▶ _PASSAGE PROVIDED_:
◆ ◆ ◆ ◆
Kids’ ideas of the future displayed in the city centre
The main event of Helsinki Design Week for the Young involved designing a city of the future. Children and young people were given a say on what they think a better, more open city of the future should be like. This event took over the ground floor display windows in the corner of Aleksanterinkatu and Mikonkatu in the very centre of Helsinki. The window installation was created in workshops held over the weekend 3–4 September 2022 and participated by children and teens.The installation remained on display for the citizens to admire during the Helsinki Design Week festival (1–11 September 2022).
The planning for the HDW for the Young event kicked off in June. Helsinki Design Week’s event partners were the City of Helsinki, Urban Tech Helsinki, selected designers and the Design Academy of the Design Museum and Ornamo. Designer Hanna-Kaarina Heikkilä, Illustrator and Graphic Designer Sanni Wessman and Educational Curator at Design Museum Hanna Kapanen were in charge of the conceptual design for the workshops.
During the workshops, designers Hanna-Kaarina Heikkilä and Anni Pitkäjärvi and Design Museum guides Pinja Nousiainen, Anu Salonen and Iina Schwank as well as Audience Producer Elina Battarbee worked together with children and teens. As part of the workshops, sustainable city innovations by thinktanks were presented by Senior Advisor at the City of Helsinki Taina Seitsara and Urban Tech Helsinki start-ups Ekotekt, 100TM and Bioft Design Labs. Helsinki Design Week and Producer Rania Taina were in charge of the overall event production. The event was opened by Helsinki Design Week’s Programme Director Anni Korkman.
◆ ◆ ◆ ◆
▶ _STUDY MATERIAL_:
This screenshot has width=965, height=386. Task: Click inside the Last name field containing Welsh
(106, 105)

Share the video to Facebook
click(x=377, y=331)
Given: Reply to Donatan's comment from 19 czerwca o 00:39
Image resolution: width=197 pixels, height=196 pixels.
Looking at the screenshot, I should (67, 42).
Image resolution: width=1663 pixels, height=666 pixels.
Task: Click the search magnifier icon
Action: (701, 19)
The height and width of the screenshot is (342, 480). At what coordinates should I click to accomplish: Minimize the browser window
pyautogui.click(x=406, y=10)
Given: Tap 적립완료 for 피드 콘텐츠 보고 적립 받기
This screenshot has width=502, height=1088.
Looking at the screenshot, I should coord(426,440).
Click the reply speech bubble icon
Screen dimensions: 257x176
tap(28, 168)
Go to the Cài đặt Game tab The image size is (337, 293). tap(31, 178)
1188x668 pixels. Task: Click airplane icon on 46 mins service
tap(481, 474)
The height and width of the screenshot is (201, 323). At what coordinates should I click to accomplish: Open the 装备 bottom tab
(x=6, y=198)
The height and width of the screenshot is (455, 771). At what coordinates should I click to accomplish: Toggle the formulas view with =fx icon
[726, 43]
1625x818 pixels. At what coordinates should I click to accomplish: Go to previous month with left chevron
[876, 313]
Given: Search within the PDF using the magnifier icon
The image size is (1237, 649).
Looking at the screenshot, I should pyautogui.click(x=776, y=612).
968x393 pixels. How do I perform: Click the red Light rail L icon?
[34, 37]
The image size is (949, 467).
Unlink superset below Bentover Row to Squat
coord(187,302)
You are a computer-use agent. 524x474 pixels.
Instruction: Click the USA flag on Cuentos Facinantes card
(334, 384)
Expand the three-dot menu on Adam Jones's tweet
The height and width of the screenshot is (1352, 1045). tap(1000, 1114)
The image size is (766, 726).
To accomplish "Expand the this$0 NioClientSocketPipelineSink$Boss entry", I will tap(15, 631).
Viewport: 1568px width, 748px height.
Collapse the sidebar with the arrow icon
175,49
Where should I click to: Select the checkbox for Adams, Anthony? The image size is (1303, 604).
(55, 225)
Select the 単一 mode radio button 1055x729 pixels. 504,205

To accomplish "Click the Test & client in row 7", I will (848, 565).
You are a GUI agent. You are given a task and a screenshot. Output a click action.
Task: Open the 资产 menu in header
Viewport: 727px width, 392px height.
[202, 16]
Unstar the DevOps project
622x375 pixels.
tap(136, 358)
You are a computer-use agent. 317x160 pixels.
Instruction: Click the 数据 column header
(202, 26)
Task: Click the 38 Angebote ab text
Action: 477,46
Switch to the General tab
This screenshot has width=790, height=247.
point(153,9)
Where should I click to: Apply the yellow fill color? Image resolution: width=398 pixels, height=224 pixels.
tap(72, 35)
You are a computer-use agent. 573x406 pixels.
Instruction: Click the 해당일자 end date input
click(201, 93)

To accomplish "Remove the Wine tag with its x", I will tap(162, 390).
◆ ◆ ◆ ◆
▶ _WORK ORDER 1_:
In the article on Helsinki Design Week for the Young, transcribe the passage that begins with the words "The planning for" and ends after the words "for the workshops.".
▶ _WORK ORDER 2_:
Name every Urban Tech Helsinki start-up listed in the article on Helsinki Design Week for the Young.
▶ _WORK ORDER 3_:
Continue the article on Helsinki Design Week for the Young from its last sentence.
The entries have nothing to do with the article on Helsinki Design Week for the Young.

▶ _WRITTEN RESPONSE 1_:
The planning for the HDW for the Young event kicked off in June. Helsinki Design Week’s event partners were the City of Helsinki, Urban Tech Helsinki, selected designers and the Design Academy of the Design Museum and Ornamo. Designer Hanna-Kaarina Heikkilä, Illustrator and Graphic Designer Sanni Wessman and Educational Curator at Design Museum Hanna Kapanen were in charge of the conceptual design for the workshops.

▶ _WRITTEN RESPONSE 2_:
Ekotekt, 100TM, Bioft Design Labs

▶ _WRITTEN RESPONSE 3_:
In the workshop for the youth held 3 September, ideas for a city of the future were gathered inspired by four themes: “Unruly Rooms,” “Hang-out Joints,” “Connections” and “Home”. The participants’ ideas were drawn and painted on cardboard boxes and built into an installation presenting the city of the future. On Sunday 4 September, children with their families, caretakers and companions gathered to work on the installation. Kids continued to build the city of the future of cardboard boxes, illustrating their visions of and views to a dream city on a template created by Sanni Wessman. Their finished drawings were folded into instruments through which to take a peek into the future.
Working with young people brought on wonderful ideas for alternative futures. Sustainable city and wellbeing themes were considered important. Energy production in various forms came up, for example solar energy and its integration into architecture. Kids wanted plenty of nature and green areas in their urban environments, perhaps by building more roof gardens. The windows of the city buildings could be made of mirrored glass so that the rooms would stay cool in the summer and not waste energy. Equality and justice were among the themes emphasized. A more equal and disparate city would offer good housing at a reasonable price to those in need. Living in a house owned by the future city would only cost 100 euros. The future city would be a visually versatile and rich environment where new and old co-exist in harmony. Home was seen as a creative space featuring inspiring colours and shapes. Kids were also uncertain and worried about the future. Text Hopeful future was painted but blurred because the painter was not sure how hopeful they could feel about the future.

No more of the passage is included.